[Data in this exercise]:
⁂

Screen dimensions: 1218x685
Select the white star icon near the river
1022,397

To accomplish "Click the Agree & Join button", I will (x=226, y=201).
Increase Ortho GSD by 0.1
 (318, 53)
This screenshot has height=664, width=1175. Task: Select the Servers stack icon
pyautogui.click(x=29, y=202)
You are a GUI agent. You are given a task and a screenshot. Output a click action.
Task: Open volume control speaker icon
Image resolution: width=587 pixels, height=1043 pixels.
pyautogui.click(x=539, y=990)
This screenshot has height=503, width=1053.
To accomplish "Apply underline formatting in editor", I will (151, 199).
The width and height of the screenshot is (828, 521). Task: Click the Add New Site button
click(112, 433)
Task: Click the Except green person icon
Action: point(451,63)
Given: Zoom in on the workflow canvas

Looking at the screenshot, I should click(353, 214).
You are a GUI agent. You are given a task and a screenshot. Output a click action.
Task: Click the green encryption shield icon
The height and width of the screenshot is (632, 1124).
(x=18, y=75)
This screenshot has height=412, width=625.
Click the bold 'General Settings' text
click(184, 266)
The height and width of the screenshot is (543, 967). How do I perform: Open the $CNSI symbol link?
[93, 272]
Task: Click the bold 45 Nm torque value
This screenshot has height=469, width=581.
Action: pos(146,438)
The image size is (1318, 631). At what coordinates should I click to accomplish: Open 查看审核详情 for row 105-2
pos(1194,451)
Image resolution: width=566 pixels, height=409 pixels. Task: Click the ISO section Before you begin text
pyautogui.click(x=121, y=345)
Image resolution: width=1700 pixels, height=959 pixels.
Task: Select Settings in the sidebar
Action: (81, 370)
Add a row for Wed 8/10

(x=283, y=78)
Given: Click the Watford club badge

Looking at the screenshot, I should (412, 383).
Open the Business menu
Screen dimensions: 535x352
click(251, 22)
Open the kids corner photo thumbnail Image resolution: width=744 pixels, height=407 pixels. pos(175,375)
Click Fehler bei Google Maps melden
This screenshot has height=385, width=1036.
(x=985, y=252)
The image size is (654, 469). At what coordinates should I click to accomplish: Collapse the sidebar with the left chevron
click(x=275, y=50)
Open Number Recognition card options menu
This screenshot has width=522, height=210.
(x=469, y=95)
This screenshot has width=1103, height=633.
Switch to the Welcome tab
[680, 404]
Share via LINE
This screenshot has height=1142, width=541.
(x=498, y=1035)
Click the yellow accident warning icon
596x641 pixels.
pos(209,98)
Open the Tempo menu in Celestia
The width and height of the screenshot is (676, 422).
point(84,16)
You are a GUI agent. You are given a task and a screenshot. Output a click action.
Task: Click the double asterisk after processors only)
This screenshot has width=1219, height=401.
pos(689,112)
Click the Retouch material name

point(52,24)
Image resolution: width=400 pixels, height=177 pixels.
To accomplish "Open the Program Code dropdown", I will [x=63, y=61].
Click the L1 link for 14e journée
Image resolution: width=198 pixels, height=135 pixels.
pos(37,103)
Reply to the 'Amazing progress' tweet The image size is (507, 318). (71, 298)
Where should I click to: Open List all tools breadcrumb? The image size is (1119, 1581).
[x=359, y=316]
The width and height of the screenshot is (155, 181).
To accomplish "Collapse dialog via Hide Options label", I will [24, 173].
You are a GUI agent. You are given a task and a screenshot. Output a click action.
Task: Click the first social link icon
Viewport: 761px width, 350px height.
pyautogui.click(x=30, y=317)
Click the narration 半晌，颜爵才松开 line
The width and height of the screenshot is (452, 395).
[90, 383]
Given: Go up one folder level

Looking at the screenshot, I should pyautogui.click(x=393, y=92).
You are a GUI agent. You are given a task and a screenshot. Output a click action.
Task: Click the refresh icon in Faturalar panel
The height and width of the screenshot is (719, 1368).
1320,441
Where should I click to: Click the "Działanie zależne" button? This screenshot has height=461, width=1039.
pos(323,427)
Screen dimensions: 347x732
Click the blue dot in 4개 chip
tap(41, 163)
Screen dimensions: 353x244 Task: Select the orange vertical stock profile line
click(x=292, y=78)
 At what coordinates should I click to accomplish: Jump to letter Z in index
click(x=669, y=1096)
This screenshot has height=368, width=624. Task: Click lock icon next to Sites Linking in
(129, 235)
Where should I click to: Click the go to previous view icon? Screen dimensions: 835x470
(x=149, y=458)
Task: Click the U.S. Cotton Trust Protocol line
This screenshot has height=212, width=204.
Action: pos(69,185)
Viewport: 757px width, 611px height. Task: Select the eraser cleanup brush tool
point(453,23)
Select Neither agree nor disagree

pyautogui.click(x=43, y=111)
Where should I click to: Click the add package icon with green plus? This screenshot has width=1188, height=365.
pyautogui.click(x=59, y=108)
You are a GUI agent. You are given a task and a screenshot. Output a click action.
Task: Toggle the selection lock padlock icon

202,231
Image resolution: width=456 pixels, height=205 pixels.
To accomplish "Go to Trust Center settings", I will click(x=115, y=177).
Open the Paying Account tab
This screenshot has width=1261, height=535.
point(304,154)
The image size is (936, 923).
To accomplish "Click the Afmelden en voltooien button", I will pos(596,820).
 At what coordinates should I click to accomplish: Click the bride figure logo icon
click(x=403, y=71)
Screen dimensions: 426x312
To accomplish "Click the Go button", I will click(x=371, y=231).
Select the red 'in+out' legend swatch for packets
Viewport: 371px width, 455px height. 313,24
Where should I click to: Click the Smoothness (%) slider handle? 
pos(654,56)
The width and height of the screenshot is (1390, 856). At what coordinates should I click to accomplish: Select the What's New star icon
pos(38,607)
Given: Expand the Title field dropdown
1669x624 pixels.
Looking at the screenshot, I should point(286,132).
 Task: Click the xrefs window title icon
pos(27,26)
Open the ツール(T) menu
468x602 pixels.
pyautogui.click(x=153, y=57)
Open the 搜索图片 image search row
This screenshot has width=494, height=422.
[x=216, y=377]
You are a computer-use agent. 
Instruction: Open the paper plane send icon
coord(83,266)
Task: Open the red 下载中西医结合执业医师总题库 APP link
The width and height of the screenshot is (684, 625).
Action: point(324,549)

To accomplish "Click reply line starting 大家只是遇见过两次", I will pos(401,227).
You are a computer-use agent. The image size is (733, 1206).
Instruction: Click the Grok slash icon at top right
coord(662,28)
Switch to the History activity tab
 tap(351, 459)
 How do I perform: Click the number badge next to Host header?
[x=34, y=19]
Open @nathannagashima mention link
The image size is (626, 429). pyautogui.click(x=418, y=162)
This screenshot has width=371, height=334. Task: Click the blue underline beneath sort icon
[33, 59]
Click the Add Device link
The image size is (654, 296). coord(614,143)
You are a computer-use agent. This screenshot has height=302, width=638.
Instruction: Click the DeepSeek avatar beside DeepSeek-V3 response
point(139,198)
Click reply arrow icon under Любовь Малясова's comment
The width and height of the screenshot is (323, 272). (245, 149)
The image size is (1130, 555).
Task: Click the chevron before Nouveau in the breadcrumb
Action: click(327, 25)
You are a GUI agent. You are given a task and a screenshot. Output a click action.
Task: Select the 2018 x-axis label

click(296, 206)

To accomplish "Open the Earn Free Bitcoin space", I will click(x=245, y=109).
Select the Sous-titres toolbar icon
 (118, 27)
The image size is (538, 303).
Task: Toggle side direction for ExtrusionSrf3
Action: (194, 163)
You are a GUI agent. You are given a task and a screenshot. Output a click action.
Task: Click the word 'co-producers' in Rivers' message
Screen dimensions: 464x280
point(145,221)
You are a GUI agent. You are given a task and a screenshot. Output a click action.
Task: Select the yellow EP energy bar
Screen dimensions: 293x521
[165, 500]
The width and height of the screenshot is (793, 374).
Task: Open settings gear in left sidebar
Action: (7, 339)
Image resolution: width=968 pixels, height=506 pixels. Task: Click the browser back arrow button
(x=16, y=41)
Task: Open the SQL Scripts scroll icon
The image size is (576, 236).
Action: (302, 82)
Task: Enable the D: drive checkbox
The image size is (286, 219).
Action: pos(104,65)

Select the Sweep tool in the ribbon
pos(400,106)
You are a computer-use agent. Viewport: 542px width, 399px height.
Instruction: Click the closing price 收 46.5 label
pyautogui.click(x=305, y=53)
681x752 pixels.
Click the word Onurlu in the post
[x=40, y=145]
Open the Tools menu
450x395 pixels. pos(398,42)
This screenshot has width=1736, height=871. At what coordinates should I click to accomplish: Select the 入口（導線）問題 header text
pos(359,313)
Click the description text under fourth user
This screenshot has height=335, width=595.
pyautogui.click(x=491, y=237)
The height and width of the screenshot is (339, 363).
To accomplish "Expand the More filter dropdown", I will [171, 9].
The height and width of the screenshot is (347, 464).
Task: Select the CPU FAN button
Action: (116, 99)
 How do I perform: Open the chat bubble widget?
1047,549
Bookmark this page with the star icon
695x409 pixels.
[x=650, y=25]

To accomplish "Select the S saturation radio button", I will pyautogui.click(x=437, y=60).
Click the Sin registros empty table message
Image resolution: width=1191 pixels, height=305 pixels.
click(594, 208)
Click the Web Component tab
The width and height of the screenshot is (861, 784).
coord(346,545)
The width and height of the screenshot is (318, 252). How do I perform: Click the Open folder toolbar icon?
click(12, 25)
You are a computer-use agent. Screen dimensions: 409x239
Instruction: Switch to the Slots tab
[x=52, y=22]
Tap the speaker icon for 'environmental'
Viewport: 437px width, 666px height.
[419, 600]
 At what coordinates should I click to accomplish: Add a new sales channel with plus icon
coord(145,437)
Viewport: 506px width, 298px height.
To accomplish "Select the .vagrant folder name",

⁂

[Required work]:
From the listing above, output exactly the run of lines that starts with the line containing "The width and height of the screenshot is (452, 395)." and ends with the line containing "Screen dimensions: 347x732".

[Result below]:
The width and height of the screenshot is (452, 395).
[90, 383]
Given: Go up one folder level

Looking at the screenshot, I should pyautogui.click(x=393, y=92).
You are a GUI agent. You are given a task and a screenshot. Output a click action.
Task: Click the refresh icon in Faturalar panel
The height and width of the screenshot is (719, 1368).
1320,441
Where should I click to: Click the "Działanie zależne" button? This screenshot has height=461, width=1039.
pos(323,427)
Screen dimensions: 347x732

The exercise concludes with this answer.